• _What you have to do_
Look through the entries below for the string "click", and copy each line where it is found.

• _Data for this exercise_
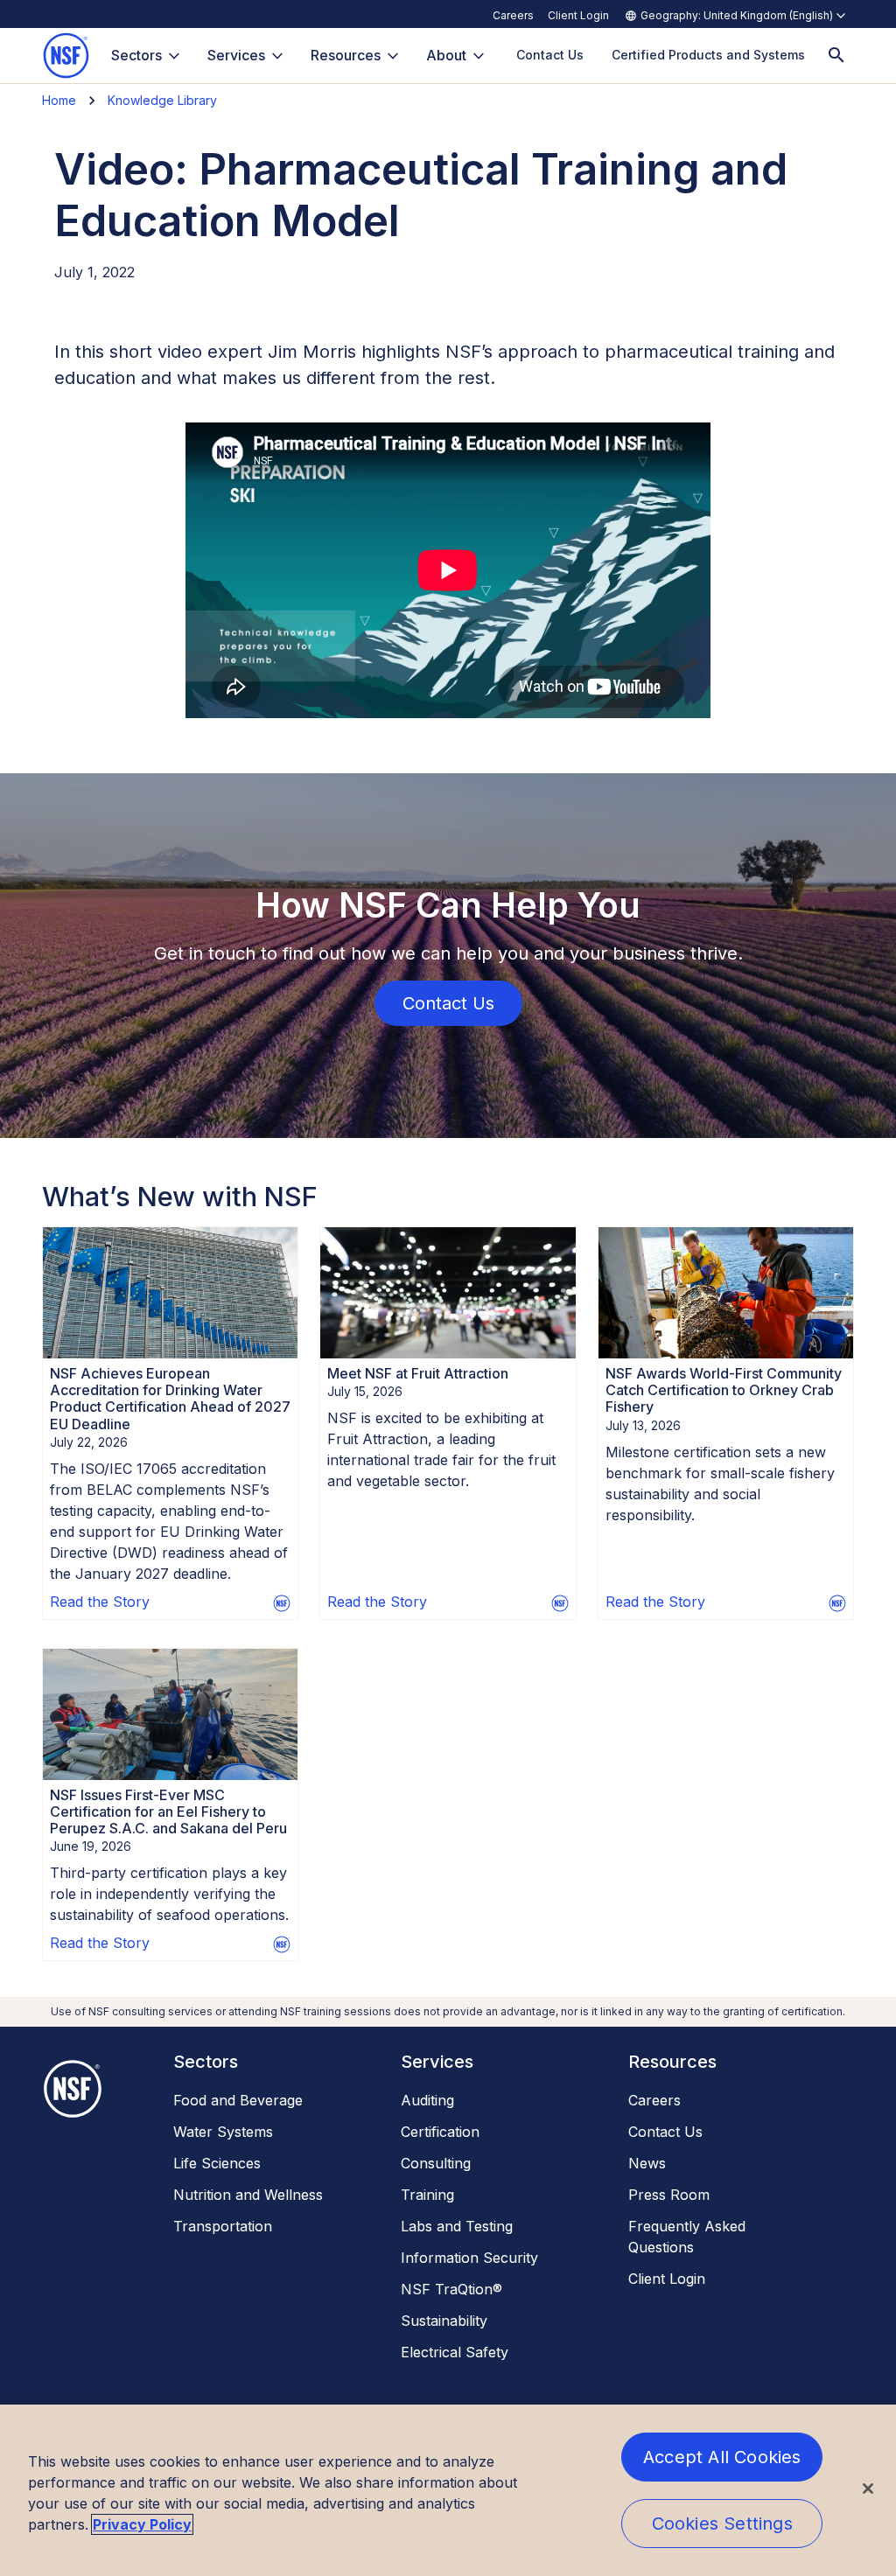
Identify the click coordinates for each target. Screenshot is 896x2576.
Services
* * *
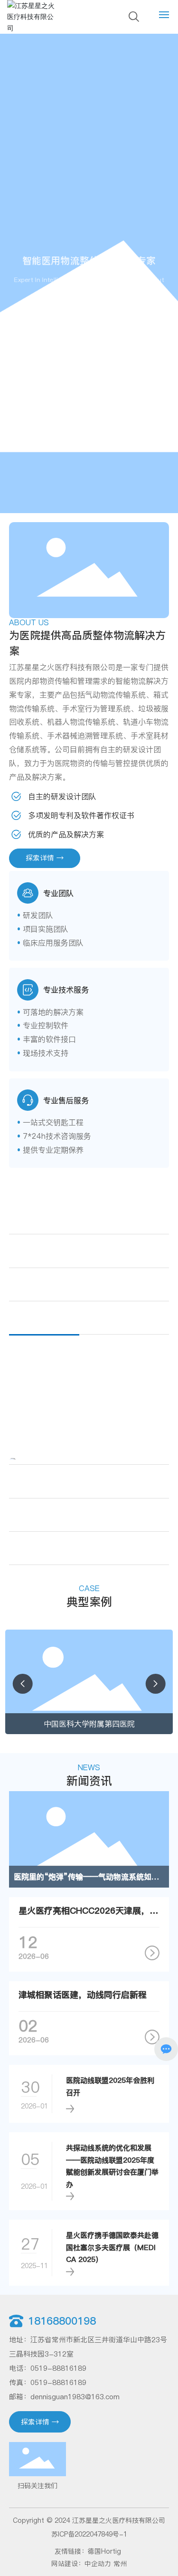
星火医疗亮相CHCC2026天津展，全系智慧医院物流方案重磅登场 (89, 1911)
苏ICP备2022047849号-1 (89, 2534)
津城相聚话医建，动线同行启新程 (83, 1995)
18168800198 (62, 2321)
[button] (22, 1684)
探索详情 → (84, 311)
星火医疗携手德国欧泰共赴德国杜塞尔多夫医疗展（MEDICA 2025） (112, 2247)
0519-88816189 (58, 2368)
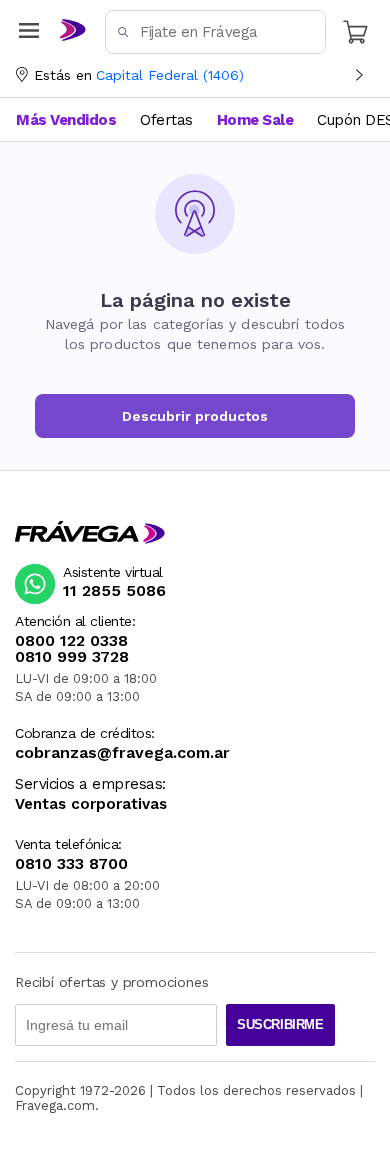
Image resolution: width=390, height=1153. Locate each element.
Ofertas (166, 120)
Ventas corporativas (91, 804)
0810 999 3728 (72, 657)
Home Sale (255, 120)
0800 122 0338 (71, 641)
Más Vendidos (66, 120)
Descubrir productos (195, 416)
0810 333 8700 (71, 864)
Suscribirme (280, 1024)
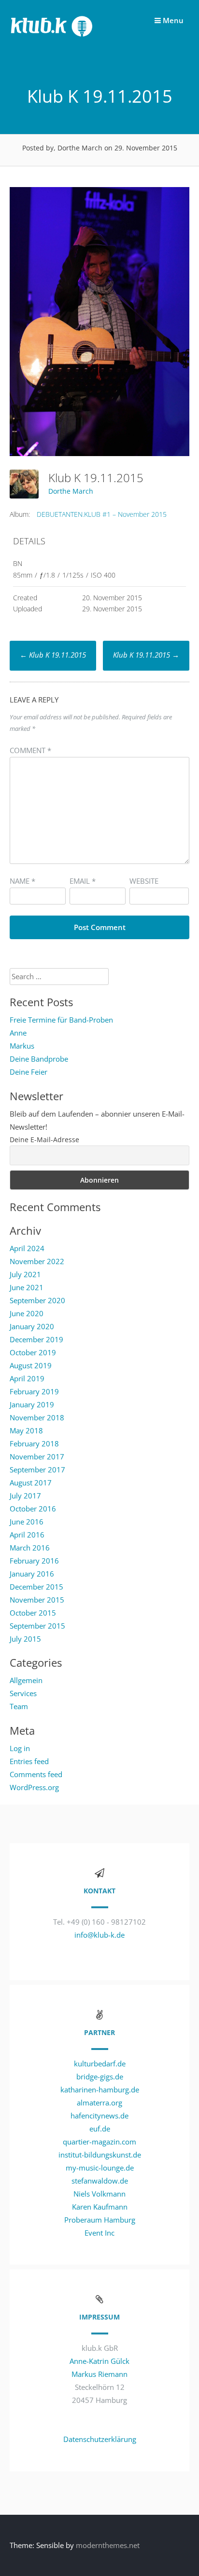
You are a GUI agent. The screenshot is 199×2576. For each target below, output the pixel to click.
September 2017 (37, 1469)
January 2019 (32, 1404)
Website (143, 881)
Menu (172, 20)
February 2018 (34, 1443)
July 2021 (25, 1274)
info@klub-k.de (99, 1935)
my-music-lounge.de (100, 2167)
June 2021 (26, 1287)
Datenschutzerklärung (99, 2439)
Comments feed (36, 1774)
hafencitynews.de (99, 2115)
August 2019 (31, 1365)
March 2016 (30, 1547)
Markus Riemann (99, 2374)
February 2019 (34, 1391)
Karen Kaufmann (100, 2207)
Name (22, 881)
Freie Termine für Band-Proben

• _The answer_
Identify the click coordinates for each target. Screenshot is 896x2576.
You are a GUI agent. The screenshot is 199×2576. For each target below, output the pixel to click.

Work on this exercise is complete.